Claro que os autocarros enviados por Câmaras Municipais ou as carrinhas conduzidas por pequenos empresários, que foram à Polónia e à Roménia buscar de milhares de refugiados, não são tão sexys como um avião onde o Presidente da República se permite entrar antes mesmo que os massacrados refugiados possam sair. Essa iniciativa privada, autárquica, solidária não viaja na TAP, mas tem tido pelo menos a vantagem de não se sujeitar à falta de vergonha da extensa comitiva presidencial e governamental que, de iPhone em punho à porta do avião, trata ucranianos particularmente frágeis como aves coloridas num jardim zoológico.

Eu, como um mero e modesto cidadão, como muitos milhares de outros portugueses, só quero ajudar, com o que tenho e não é muito. Não tenho logotipo para exibir em meio web. Não espero medalhas nem notícia. Mas exijo competência e decência.
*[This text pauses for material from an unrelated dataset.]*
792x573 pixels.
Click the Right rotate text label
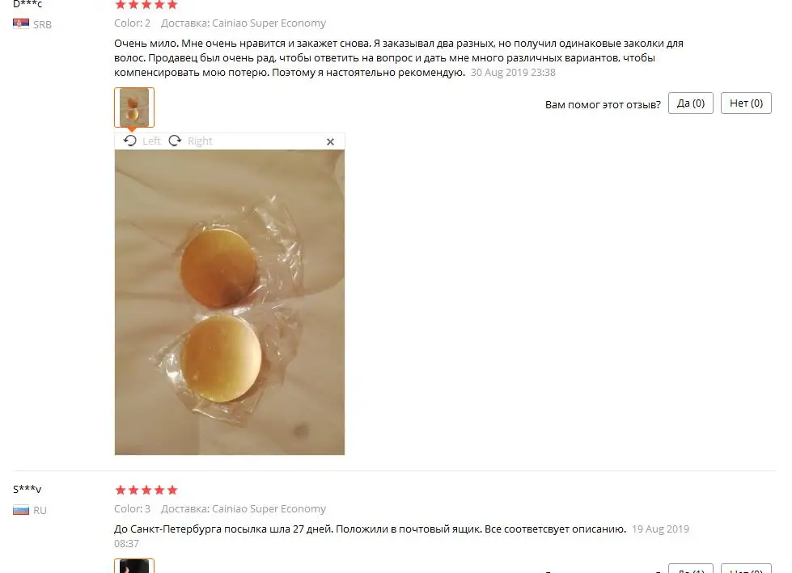[200, 141]
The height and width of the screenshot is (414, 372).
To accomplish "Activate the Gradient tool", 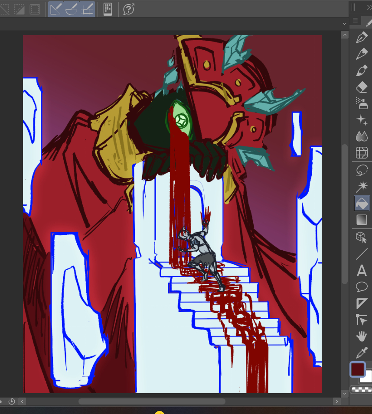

Não me importando que o Governo brilhe no comentário de domingo, segunda ou quarta à noite, com a simpatia de quem o ajudou a dar a “novidade”, gostaria era que, no meio de toda esta mesquinhez na procura do protagonismo político de base ideológica (se não é do Estado tem de passar a ser), houvesse pelo menos eficácia e as medidas anunciadas e propagandeadas ajudassem quem precisa.

Não foi assim durante a pandemia. Receio que não esteja a ser com a guerra. E espero que, realmente, a plataforma digital com o logotipo da República, tenha pelo menos a decência de responder automaticamente: “obrigado”.